British Tea Party: discontent is not enough
Posted on Wednesday 27 October, 2010
Filed Under Conservative Party, The right
ANGRY middle-aged white blokes with a grudge against politicians of all stripes, measured on a per capita basis, must surely make up a similar proportion of the population of this country as the comparative demographic does in the States.
Yet somehow rightwing activists over here have not been able to tap into the spleen and launch a mass populist grassroots movement on the lines of the one that has emerged with frightening rapidity in the US.
It’s not as if the wingnuts haven’t tried. Twice this year already – once in February and once in September – the birth of the British Tea Party has been proclaimed.
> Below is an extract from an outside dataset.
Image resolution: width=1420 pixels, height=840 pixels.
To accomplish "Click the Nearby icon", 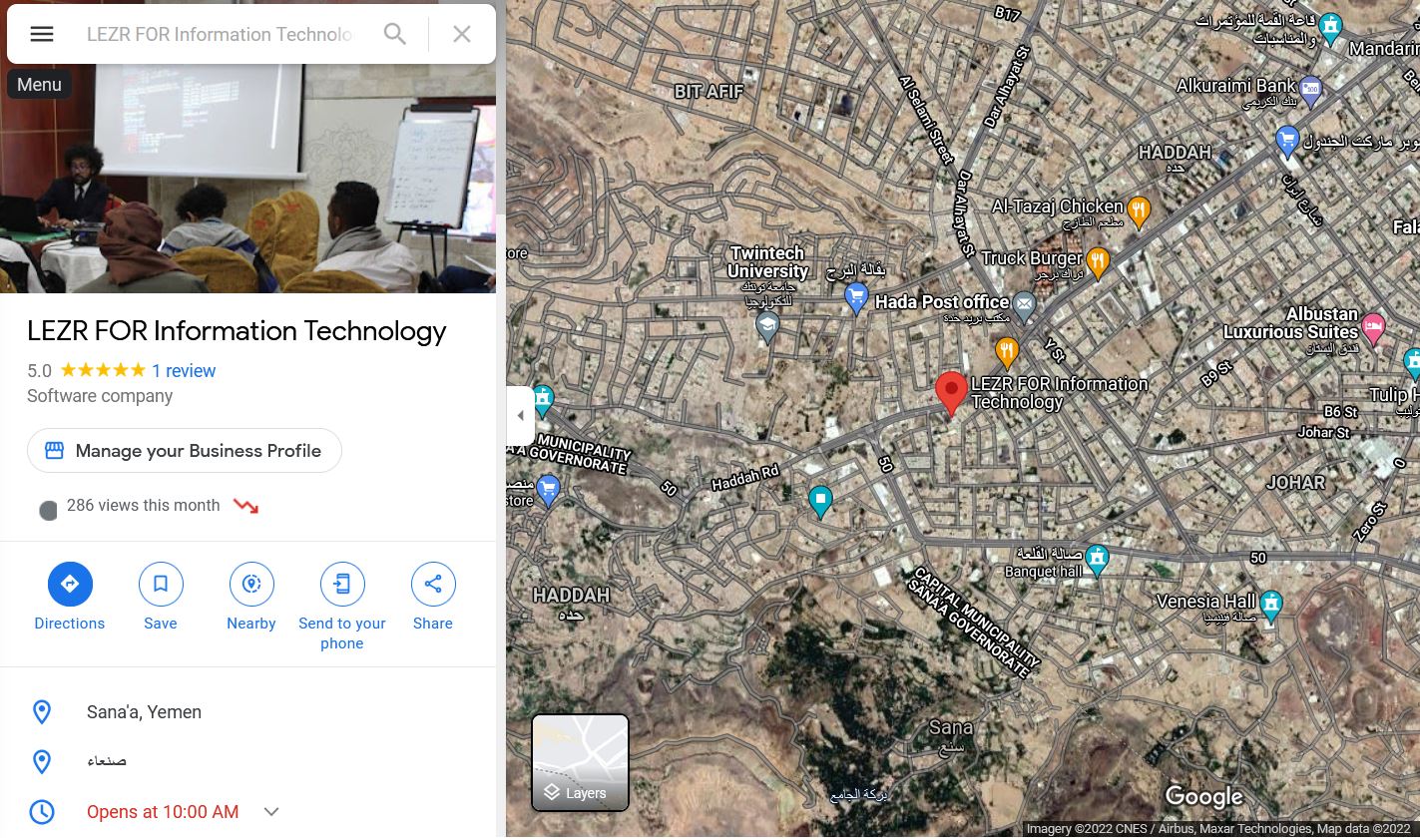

Has anyone out there in the real world even noticed?
But as a former Trotskyist, I could have told them for nothing that the tricky bit is not setting yourself up as a party by self-declaration, but actually developing an organisation that has some palpable impact in any arena wider than a room above a pub.
Sure, the combustible raw material is all there. There are many people plainly disenchanted with what is offer from the political mainstream. The far left would love to reach them, but they are impervious to the appeal of theoretically based creeds.
They are not going to read Marx, Lenin or Trotsky and neither are they going to gen up on Nozick, Rothbard and Hayek. Anything that requires the adoption of a coherent weltanschauung is out for starters.
In so far as they constitute themselves as a political force, they will swing behind whoever can articulate their prejudices in a manner that keeps intellectual effort to a minimum.
They are not racists, you understand. But you’ve got to admit that Labour let in too many bleedin’ immigrants, right? And they all know a family with eight kids that is just taking the piss from the welfare state.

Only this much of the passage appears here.